● **EXERCÍCIO PROPOSTO**
Diga se cada afirmação abaixo combina com o texto sobre cinema e literatura. Responda sim ou não e copie as palavras do texto que decidem.
1. João Batista de Andrade trabalhou no Globo Repórter.
2. O filme O Homem que Virou Suco é de 1987.
3. Os filmes de João Batista de Andrade giram em torno da vida das classes altas.

● **TEXTO**

----

- O Estado de S. Paulo / Aliás
Trama se passa na periferia e demonstra que uma literatura engajada só se completa se tiver valor artístico
A relação entre cinema e literatura integra a história da cultura moderna. Já foi cantada e decantada, seja na consideração das contribuições recíprocas entre as duas grandes artes, seja naquilo que cineastas incorporam, em suas trajetórias, da ficção literária.
Há, também, a direção oposta, a do cineasta que transfere sua experiência fílmica para a literatura. A pulsão de filmar e a pulsão de escrever se entrelaçam, fazendo com que palavras se transformem em imagens e cenários pungentes, que envolvem, mobilizam e emocionam.
João Batista de Andrade tem uma biografia artística concentrada no cinema. É um dos importantes cineastas brasileiros, autor de filmes que marcaram época, como Doramundo (1977), o premiadíssimo O Homem que Virou Suco (1981), A Próxima Vítima (1983), O País dos Tenentes (1987), O Cego que Gritava Luz (1996). Seus filmes contam histórias de violência, centradas na experiência das classes trabalhadoras. Valem-se bastante do documentário e do telejornalismo, apurados no trabalho que desenvolveu na Hora da Notícia da TV Cultura e no Globo Repórter. Em Vlado: 30 Anos Depois (2005), Batista mostrou todo seu talento documentarista. A busca de intervenção e a crítica política compuseram-se com a preocupação de fazer cinema para construir valores na sociedade e disseminar uma visão crítica da realidade brasileira.

----

● **DADOS FORNECIDOS**
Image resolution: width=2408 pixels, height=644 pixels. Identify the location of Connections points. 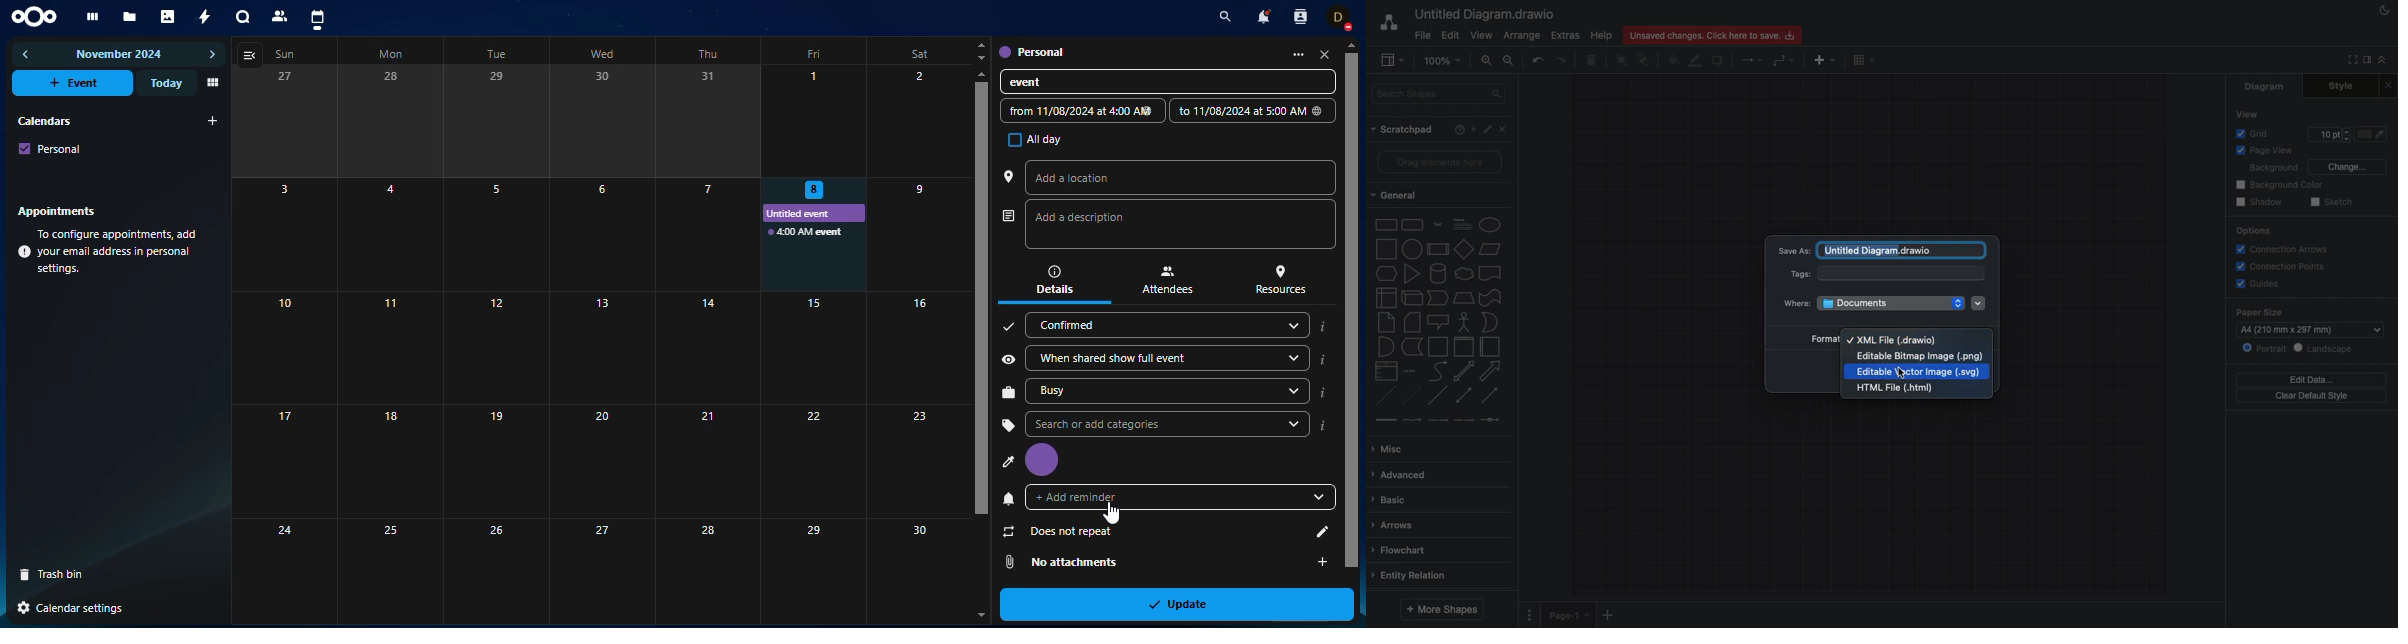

----

● **RESPOSTA**
1. Sim: "no trabalho que desenvolveu na Hora da Notícia da TV Cultura e no Globo Repórter"
2. Não: "o premiadíssimo O Homem que Virou Suco (1981)"
3. Não: "centradas na experiência das classes trabalhadoras"